## Objective
Could you replace "thumbs down" with "thumbs up" in the material and write out only the lines from the one that has "Given: Click thumbs" through the one that has "Looking at the", leaving everything else unchanged?

## Supplied material
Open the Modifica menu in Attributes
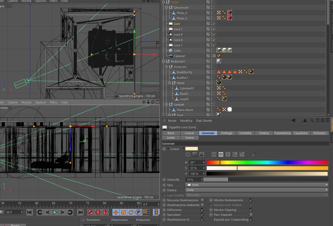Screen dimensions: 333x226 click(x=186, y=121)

* * *

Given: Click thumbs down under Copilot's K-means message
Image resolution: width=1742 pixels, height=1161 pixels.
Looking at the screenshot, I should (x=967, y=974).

## Written response
Given: Click thumbs up under Copilot's K-means message
Image resolution: width=1742 pixels, height=1161 pixels.
Looking at the screenshot, I should (x=967, y=974).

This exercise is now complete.